London: On a rainy night in Hong Kong in 1997, Prince Charles read a message from his mother Queen Elizabeth II, as Britain handed back sovereignty of the territory to China after more than 150 years of UK rule.
On Monday, nearly a quarter of a century on, Charles will be present at another handover, when Barbados becomes the world´s newest republic, with an elected president — not the queen — as head of state.
The ceremony will not be on the same scale as in Hong Kong, when military marching bands and bagpipes provided the backdrop to a momentous occasion that was described as “the epilogue of empire”.
But the Caribbean island´s abandonment of constitutional monarchy is significant, not just for the monarch and her heir, but for the new republic — and others that may follow.

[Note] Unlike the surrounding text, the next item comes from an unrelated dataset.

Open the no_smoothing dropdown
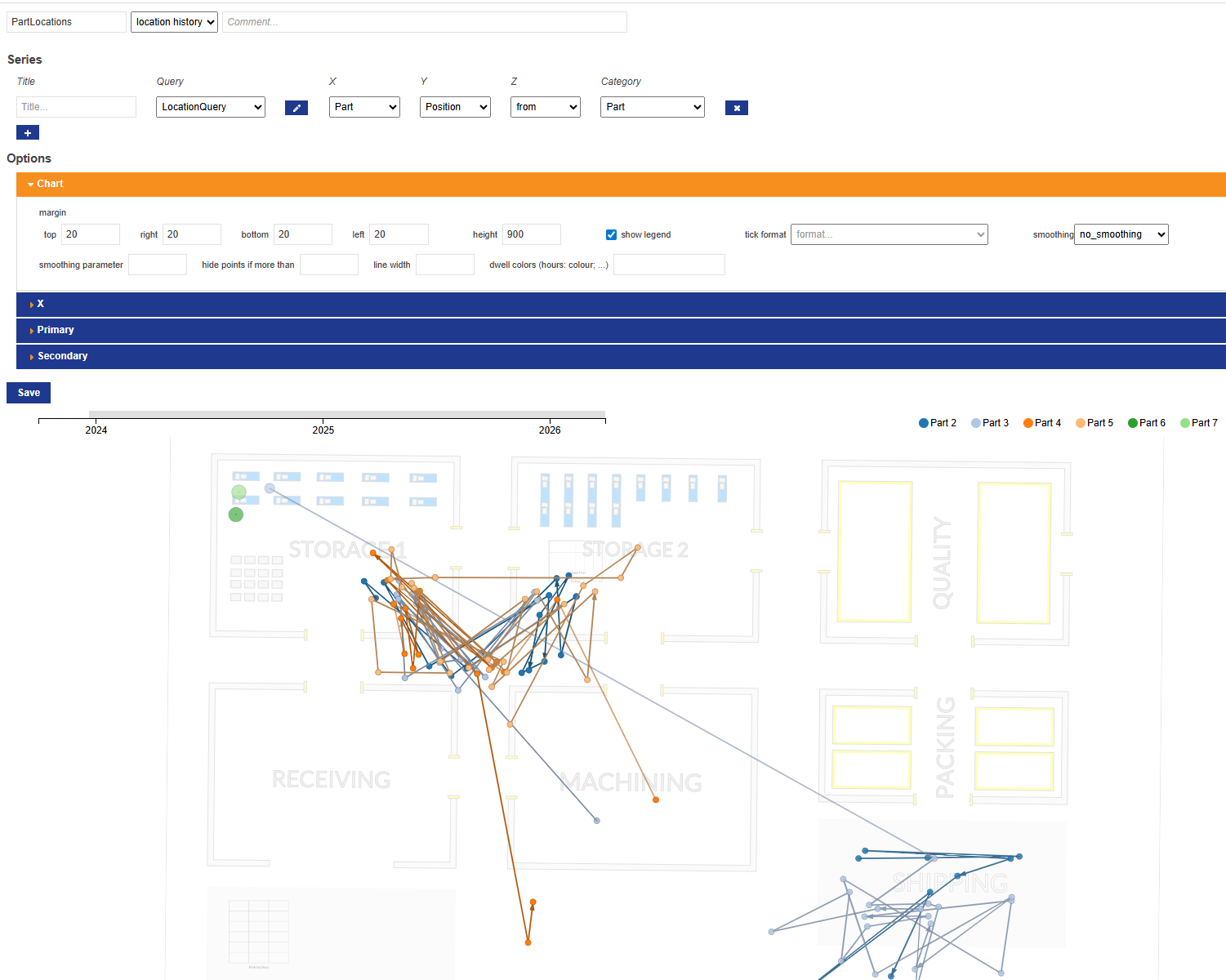Viewport: 1226px width, 980px height. click(1121, 234)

Joe Little, the managing editor of Majesty Magazine, said the declaration was a “natural progression” of a trend that began soon after the queen took the throne in 1952.
“I think inevitably it´s one that will continue, not necessarily in this current reign but in the next — and probably accelerate,” he told AFP.

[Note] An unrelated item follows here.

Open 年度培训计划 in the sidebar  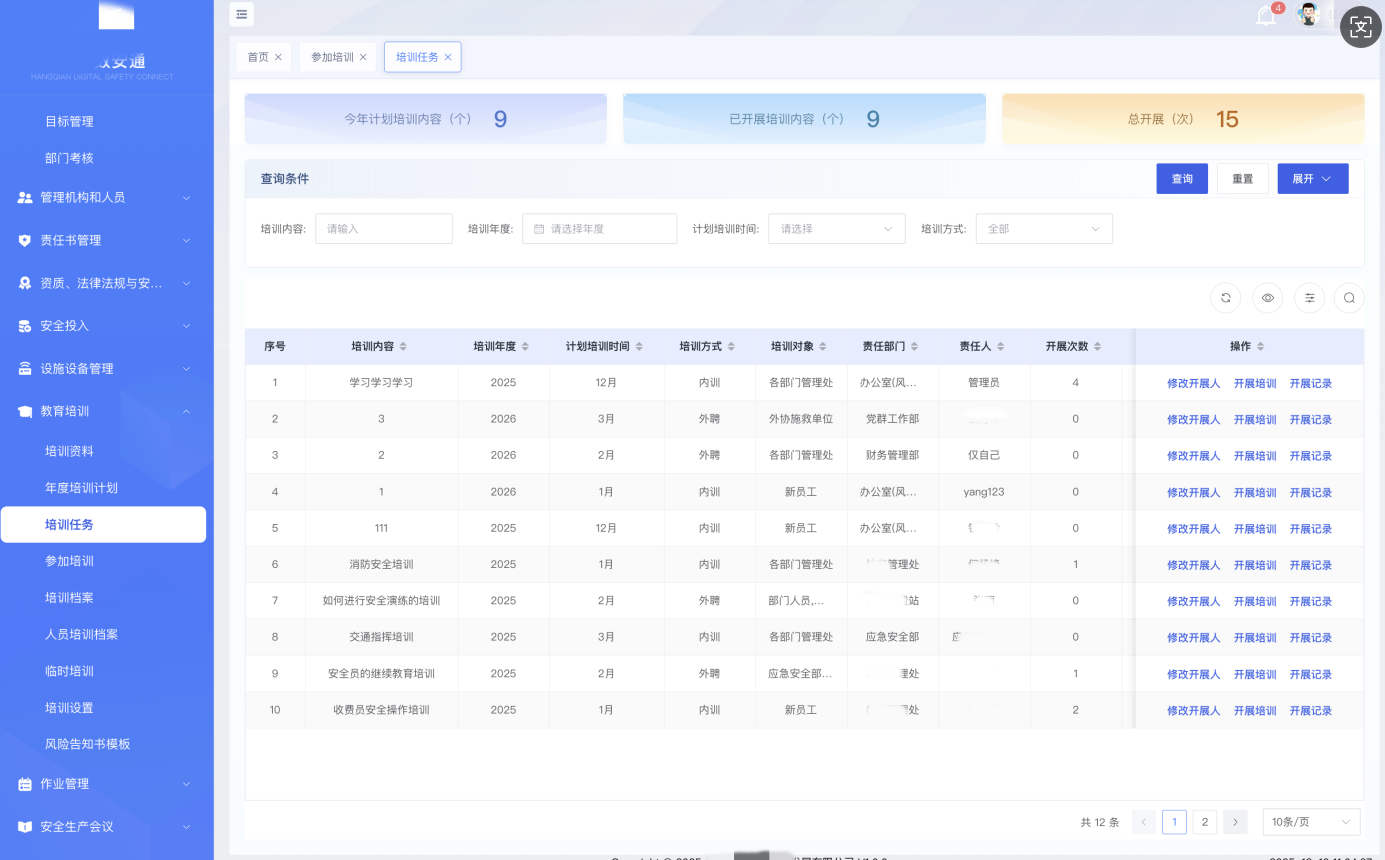click(x=81, y=488)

Royal officials have said little about the end of nearly four painful centuries of British rule and influence on Barbados, which was a key centre in the slave trade.
“This is a matter for the government and people of Barbados,” Buckingham Palace said when the authorities in Bridgetown set out its intentions last year.
However, it sends a clear message that in the twilight of the 95-year-old queen´s reign, and when Charles, 73, succeeds, the British monarchy´s global reach is diminished.